Неужели там, наверху, до сих пор считают, что тебе мало?…»

От накатившей слабости Элина прикрыла глаза. Шевеленье звуков проникало в уши, как сквозь вату: свербящее звяканье посуды, раздражающий рокот французского, резкое каркание барменов-немцев. «Что делать-то теперь? Что делать?…»

Она не знала, что может быть так стыдно за другого.

И так отчаянно-грустно — за своего.

«Но каков же подлец, а? Без детей он проживет. Сволочь!» — сердце, дрогнув, разорвало ледяные тиски, жаркая волна гнева прошла по телу. И Элина смогла, наконец, вдохнуть — глубоко, до рези в груди.

«А я не думала, что ты способен предать, Серёжа», — превозмогая слезы, скривилась она. Да так и осталась сидеть с замершей в углу рта горькой морщинкой.
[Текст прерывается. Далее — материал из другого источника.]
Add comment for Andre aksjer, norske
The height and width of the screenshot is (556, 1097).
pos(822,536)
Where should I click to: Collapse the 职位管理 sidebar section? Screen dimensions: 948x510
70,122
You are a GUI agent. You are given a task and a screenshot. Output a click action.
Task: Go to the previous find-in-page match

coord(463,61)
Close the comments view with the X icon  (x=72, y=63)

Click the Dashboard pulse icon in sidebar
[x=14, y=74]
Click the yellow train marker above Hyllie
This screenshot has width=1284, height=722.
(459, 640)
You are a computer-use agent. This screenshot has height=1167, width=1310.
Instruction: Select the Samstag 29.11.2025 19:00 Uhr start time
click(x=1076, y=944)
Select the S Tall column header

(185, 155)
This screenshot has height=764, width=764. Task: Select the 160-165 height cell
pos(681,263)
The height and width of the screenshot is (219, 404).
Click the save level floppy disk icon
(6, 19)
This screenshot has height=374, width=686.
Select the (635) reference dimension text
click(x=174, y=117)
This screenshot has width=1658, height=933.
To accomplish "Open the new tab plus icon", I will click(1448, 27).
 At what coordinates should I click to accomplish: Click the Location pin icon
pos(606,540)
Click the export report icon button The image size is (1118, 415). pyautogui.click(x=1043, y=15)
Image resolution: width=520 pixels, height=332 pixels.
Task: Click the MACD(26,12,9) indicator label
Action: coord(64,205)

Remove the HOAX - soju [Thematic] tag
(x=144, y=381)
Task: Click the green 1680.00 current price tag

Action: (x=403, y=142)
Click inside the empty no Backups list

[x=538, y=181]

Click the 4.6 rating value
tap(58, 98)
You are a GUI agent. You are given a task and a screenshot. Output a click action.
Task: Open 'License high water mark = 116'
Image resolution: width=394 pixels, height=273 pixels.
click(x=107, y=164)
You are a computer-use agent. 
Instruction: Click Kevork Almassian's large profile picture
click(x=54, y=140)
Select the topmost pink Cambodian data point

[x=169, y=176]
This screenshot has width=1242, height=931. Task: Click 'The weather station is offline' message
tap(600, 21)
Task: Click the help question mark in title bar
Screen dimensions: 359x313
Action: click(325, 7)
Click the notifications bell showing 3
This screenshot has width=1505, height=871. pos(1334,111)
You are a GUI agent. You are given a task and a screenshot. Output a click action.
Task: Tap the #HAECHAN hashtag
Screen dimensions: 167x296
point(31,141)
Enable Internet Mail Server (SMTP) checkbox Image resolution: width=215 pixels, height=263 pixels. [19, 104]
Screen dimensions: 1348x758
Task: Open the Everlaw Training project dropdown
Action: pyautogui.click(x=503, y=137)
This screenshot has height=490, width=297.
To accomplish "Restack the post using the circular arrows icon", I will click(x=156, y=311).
Снова и снова перечитывала куски статьи, бестолково разбитой на части фотографом-анонимом. Всматривалась в иллюстрации на газетном листе, будто пытаясь отыскать что-то, незамеченное раньше. И подумала вдруг: «Может, это монтаж? Поклёп? Сергей — фигура видная, на таких желтая пресса миллионы делает. Да и на выборах, говорят, не то бывает…»

Эта мысль принесла облегчение, немного успокоила боль — но тревожиться Совка не перестала. А если всё правда: и любовница, и внебрачный ребенок? Это же другая семья! Что теперь будет с Анютой?

Что вообще связывает их с Волеговым сейчас? До этого письма Элина была убеждена, что любовь. Но любовь подразумевает верность…

«Не всегда, — осадила она себя. — Плоть тоже властна над чувствами. А секс без любви — обычное дело для многих. И я бы, наверное, даже поняла бы, и даже простила, если бы узнала, что Волегов удовлетворяет свои инстинкты с какими-то случайными женщинами. Но вторая семья?… Это ведь уже отношения, обязательства».